A Survey of the Mid-Hudson Region

Overview of Residents' Priorities for the Region

2007 Priorities

Using a scale from 0 to 10, residents assessed the importance they believe should be placed on a host of issues affecting their community. The topics ranged from health care to the economy and taxes to community services.


Overall, residents are most concerned about the need for affordable health care. This issue tops the list of priorities for Mid-Hudson Valley residents receiving a mean score, or average rating, of 8.0 out of a possible maximum score of 10. The accessibility of health insurance also ranks among the top five priorities for residents.


Economic concerns are also of primary importance to Mid-Hudson Valley residents. Keeping businesses in the area and reducing taxes both receive an average rating of 7.9 out of 10 and are surpassed on the list of priorities only by residents’ interest in affordable health care.

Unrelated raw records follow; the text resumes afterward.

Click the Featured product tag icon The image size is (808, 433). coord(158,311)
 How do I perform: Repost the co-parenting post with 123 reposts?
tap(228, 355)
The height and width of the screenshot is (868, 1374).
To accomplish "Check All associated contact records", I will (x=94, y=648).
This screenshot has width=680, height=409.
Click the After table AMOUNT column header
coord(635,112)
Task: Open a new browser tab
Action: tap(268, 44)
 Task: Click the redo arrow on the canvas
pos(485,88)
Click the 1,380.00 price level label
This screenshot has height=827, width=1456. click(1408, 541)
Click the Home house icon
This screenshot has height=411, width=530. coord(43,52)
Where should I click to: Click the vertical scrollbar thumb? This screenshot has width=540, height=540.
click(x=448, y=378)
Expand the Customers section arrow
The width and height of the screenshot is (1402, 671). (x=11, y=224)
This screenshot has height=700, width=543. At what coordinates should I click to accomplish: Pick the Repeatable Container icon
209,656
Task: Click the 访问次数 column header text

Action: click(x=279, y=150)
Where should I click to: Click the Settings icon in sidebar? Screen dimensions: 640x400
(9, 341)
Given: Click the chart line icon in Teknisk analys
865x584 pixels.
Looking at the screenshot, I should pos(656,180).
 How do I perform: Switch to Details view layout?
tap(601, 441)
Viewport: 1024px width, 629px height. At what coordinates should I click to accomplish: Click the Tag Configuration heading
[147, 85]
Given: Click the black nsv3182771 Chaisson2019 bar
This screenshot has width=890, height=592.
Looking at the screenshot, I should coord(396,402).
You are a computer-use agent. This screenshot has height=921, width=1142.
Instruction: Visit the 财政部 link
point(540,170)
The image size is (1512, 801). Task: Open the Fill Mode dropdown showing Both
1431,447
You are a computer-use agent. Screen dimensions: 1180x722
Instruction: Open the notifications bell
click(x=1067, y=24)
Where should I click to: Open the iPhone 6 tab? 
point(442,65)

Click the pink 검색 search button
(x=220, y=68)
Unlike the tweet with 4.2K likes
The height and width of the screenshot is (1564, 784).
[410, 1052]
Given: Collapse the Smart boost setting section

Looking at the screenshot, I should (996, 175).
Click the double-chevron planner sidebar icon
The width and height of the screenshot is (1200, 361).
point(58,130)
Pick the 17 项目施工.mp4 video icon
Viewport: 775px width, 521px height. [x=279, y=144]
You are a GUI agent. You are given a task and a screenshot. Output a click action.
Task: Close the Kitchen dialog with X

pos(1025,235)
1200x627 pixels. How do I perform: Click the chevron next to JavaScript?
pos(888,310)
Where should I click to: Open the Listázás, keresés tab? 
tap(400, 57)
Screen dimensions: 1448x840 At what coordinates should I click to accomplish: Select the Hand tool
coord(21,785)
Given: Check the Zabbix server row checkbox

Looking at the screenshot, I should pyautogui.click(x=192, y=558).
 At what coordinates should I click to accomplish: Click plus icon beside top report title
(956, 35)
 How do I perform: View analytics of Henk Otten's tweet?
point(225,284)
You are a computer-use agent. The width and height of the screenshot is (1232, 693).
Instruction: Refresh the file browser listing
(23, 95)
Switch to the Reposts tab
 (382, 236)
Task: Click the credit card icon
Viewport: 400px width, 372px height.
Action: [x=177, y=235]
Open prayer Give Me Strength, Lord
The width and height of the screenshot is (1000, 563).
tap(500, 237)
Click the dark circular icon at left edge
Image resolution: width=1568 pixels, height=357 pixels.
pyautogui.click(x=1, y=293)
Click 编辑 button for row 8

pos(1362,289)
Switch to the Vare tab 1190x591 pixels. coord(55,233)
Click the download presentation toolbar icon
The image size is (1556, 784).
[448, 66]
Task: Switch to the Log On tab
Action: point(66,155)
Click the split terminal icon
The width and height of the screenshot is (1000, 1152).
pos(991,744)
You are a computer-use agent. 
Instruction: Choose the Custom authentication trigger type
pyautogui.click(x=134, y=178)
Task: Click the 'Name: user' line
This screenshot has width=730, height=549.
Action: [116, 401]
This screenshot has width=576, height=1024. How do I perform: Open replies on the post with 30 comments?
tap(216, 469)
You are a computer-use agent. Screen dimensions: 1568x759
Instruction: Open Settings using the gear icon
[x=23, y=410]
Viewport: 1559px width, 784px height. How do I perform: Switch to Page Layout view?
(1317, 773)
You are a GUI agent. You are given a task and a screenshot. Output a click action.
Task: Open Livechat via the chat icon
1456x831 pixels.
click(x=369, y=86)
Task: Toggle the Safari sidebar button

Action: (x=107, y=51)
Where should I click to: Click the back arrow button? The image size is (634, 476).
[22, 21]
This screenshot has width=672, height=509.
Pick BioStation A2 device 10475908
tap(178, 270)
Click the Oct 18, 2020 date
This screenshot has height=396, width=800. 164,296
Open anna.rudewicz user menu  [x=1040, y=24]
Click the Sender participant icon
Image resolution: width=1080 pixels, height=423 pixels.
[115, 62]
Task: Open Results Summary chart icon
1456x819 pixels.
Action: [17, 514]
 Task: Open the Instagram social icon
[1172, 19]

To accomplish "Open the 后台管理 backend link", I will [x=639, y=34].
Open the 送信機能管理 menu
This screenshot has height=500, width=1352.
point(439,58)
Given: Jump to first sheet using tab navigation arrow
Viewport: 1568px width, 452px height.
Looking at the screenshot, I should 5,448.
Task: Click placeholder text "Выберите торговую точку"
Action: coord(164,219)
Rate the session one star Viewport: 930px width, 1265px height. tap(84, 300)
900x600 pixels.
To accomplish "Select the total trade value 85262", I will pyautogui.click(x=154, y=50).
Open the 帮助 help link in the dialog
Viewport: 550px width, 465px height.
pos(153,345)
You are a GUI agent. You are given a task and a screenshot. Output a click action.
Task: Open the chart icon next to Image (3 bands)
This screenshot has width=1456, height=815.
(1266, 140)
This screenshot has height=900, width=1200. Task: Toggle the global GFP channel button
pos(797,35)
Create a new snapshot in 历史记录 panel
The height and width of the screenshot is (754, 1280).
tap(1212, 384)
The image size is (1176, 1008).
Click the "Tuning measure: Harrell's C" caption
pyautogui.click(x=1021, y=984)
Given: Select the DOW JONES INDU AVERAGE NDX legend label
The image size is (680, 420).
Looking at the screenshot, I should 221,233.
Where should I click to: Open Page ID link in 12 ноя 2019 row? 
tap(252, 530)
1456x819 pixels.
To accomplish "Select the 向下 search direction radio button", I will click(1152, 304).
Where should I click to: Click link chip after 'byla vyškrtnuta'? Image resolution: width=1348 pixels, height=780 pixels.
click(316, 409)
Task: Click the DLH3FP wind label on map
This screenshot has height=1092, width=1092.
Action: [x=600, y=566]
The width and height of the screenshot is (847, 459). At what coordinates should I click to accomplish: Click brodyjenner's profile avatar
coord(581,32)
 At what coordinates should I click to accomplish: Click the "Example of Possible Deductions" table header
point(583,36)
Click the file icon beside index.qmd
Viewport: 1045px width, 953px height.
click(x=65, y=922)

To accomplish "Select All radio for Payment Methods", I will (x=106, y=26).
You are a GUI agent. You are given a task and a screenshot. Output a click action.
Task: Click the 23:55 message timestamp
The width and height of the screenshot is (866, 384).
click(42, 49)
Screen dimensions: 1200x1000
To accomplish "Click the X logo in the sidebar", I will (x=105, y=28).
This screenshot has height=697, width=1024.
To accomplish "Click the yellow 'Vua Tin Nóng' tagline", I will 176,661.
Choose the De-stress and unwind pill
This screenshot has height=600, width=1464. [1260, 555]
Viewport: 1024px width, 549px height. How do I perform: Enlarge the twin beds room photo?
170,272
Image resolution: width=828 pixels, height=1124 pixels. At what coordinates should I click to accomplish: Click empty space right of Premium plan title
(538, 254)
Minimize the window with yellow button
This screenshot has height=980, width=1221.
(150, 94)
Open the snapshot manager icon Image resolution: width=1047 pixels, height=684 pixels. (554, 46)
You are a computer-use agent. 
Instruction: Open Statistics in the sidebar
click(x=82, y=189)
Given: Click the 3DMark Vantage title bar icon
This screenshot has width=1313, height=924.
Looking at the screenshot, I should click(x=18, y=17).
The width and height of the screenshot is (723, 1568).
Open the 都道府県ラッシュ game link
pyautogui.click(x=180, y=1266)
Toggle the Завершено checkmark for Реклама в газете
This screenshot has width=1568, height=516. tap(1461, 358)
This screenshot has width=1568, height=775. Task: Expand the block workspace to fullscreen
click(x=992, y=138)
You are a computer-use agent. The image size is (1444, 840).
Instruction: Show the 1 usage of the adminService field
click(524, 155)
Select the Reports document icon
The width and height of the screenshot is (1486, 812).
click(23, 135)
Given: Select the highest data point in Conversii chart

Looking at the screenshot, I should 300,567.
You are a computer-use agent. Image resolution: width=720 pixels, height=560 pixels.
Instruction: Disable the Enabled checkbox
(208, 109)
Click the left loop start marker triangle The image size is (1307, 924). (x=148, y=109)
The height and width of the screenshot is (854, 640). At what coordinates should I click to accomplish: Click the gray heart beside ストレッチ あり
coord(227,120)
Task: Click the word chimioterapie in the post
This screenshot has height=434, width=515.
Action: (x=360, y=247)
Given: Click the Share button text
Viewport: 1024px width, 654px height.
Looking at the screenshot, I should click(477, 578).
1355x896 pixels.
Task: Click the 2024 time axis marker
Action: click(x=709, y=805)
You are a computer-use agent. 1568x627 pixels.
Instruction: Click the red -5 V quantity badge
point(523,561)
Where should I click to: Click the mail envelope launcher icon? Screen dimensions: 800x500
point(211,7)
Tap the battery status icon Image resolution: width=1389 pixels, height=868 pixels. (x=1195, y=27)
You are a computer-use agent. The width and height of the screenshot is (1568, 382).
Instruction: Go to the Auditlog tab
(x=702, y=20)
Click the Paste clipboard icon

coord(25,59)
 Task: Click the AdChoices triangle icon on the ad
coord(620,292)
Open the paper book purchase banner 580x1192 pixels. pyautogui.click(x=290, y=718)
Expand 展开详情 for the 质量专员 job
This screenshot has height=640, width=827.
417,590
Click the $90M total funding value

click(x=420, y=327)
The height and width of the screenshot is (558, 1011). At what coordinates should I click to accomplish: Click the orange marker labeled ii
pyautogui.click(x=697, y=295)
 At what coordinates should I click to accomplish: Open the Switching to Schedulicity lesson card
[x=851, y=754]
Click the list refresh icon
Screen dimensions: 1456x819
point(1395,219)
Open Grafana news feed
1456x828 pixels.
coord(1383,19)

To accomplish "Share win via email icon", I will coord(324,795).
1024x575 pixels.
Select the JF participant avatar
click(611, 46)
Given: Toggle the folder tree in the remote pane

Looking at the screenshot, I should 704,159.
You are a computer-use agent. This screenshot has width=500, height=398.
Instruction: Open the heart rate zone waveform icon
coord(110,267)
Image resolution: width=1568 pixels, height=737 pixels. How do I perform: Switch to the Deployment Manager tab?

The need for creating more jobs ranks sixth on the list with an average score of 7.6.


Education is a major priority for the region, as well. Improving the quality of the public schools receives an average score of 7.8, making it the fourth most important concern among Mid-Hudson Valley residents. The need for more after-school activities for children and teenagers also ranks among residents’ top ten priorities for the region.


Other issues that residents place in the top tier of priorities include providing services for senior citizens, making their community safer, and protecting open space.

2002 Priorities

There has been a modest shift in residents’ priorities since 2002. Five years ago, keeping businesses in the area was the highest ranked issue among residents with an average score of 7.9. Its score is unchanged but its rank slips to second as residents place added emphasis this time on making health care more affordable. The third most important concern in 2002, affordable health care, is now the leading issue.

Creating more jobs and providing services for senior citizens, although still among the top issues, have been replaced by concern for taxes and access to health insurance.

Indeed, the heightened significance of taxes throughout the region represents the greatest change in the past five years. In 2002, reducing taxes ranked as only the ninth most important priority for residents. Today, the issue of taxes is the third most important concern of residents. People in the region rate reducing taxes as a priority with an average score of 7.9 out of ten compared with 7.3 five years ago.

Residents of the Mid-Hudson Valley also feel a greater urgency to make health insurance easier to get than they did in 2002.  Five years ago, this issue ranked sixth on the list, with an average rating of 7.4.  This year, it is number five with an average score of 7.7.

Despite changes in the order of the priorities over the past five years, each of the nineteen issues resonates with residents as least as much or more than it did in 2002. The greatest increases in average scores over the past five years are for reducing taxes and for increasing the amount of affordable housing.